Of all the fairest Cities of the Earth none is so fair as Florence … Tis the Past contending with the Present; in turn each has the mastery.

Samuel Rogers, Italy (1830)

For those who have finished with Florence, and want to explore the rest of Tuscany, the classic traveler’s route runs either due south – to the vineyards of Chianti, the towers and Palio of Siena and San Gimignano, the hill towns between Montalcino and Montepulciano – or west to Pisa, Lucca and the coast. Aside from Cortona – a lovely town popularized, and in high season very nearly ruined, by Frances Mayes’s well-meaning memoir Under the Tuscan Sun – eastern Tuscany gets far less attention.

That is a huge bonus for those who do make it to the region’s vibrant little capital, Arezzo, just an hour by train from Florence. They come to this half-forgotten corner, in steady but never excessive numbers, drawn mostly by the joyful frescoes of the Renaissance artist Piero della Francesca, and discover a city rich in art and architecture but mostly free of crowds.

Tuscany

Arezzo’s Piazza Grande

As well as being an attraction in its own right, Arezzo is also the jumping-off point for the Casentino valley, an area dotted with Romanesque chapels, medieval castles – one of which hosted Dante – and good restaurants. Two important Franciscan sites, the monasteries of La Verna and Camaldoli, lie high in the wooded mountains that ring the valley.

Eastern Tuscany’s main provincial capital is a bit of a diamond in the rough. Economic prosperity (the town is one of the main centres of Italy’s gold jewellery industry) has given it a halo of light industry and ring-roads, but once you get past the outer gauntlet, what a good-looking centro storico it has.  Add some fine restaurants and wine bars, and the presence of what is arguably the single most essential artistic draw in the whole of Tuscany – Piero della Francesca’s Legend of the True Cross fresco cycle – and it’s a must on any Tuscan road or railway trip.

• [Exercise data]:
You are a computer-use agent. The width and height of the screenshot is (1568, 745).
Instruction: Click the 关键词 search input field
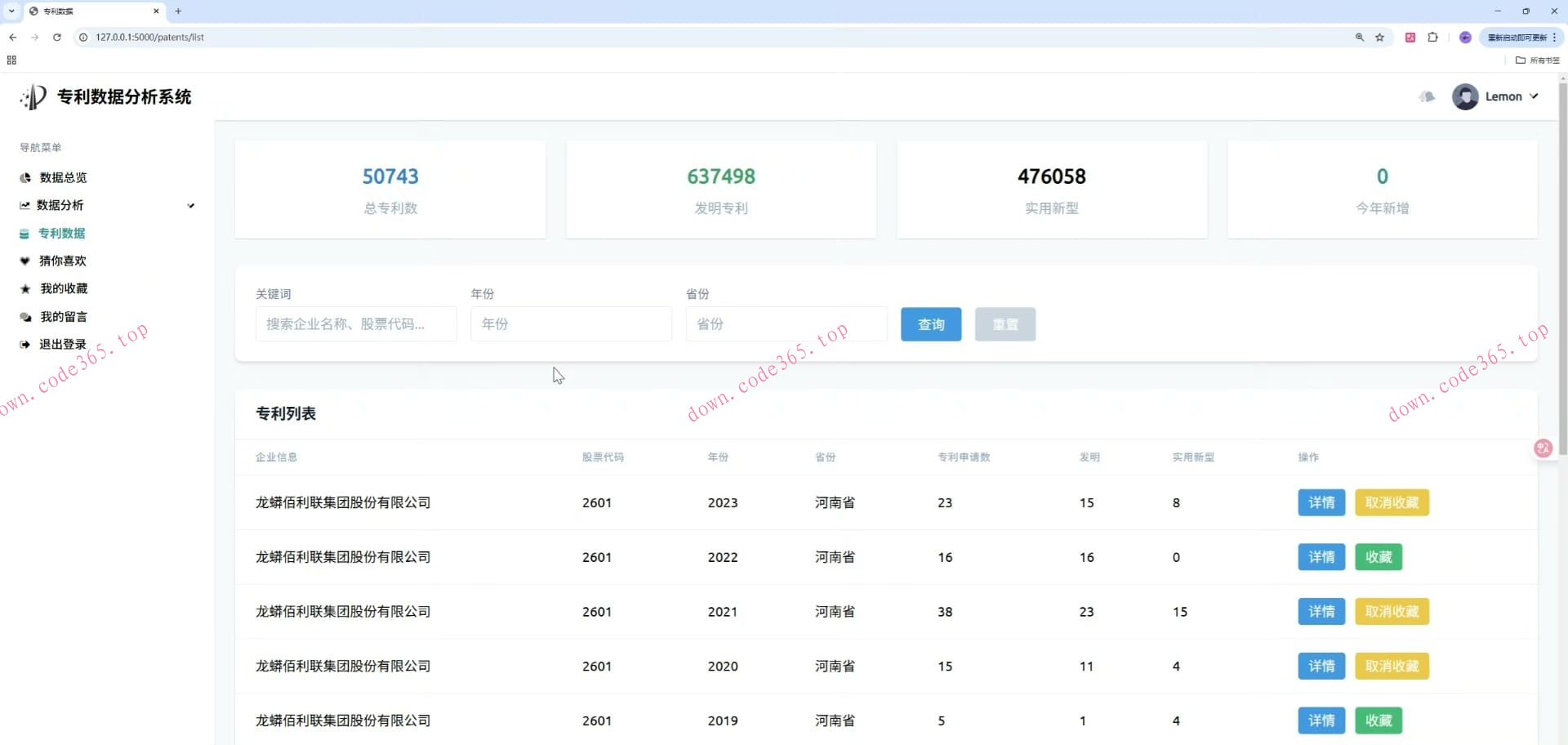pos(356,324)
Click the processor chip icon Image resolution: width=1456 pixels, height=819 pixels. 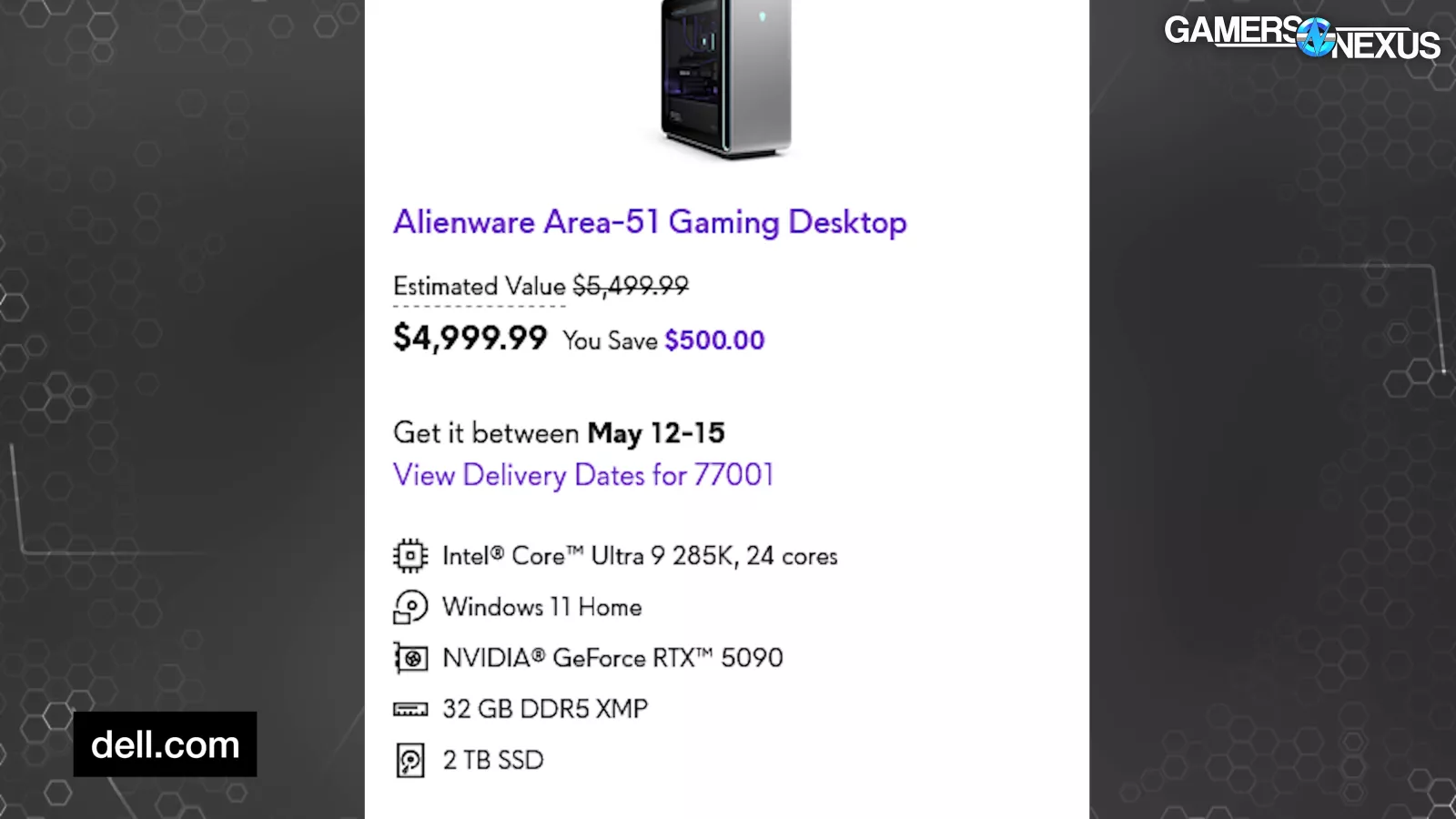(x=410, y=555)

• [Tasks]:
**A)** From the text on eastern Tuscany above, copy the passage from "Of all the fairest" to "far less attention.".
**B)** Translate this sentence from the text on eastern Tuscany into Spanish: "Two important Franciscan sites, the monasteries of La Verna and Camaldoli, lie high in the wooded mountains that ring the valley."

• [Solutions to the exercise]:
**A)**
Of all the fairest Cities of the Earth none is so fair as Florence … Tis the Past contending with the Present; in turn each has the mastery.

Samuel Rogers, Italy (1830)

For those who have finished with Florence, and want to explore the rest of Tuscany, the classic traveler’s route runs either due south – to the vineyards of Chianti, the towers and Palio of Siena and San Gimignano, the hill towns between Montalcino and Montepulciano – or west to Pisa, Lucca and the coast. Aside from Cortona – a lovely town popularized, and in high season very nearly ruined, by Frances Mayes’s well-meaning memoir Under the Tuscan Sun – eastern Tuscany gets far less attention.

**B)** Dos importantes lugares franciscanos, los monasterios de La Verna y Camaldoli, se encuentran en lo alto de las montañas boscosas que rodean el valle.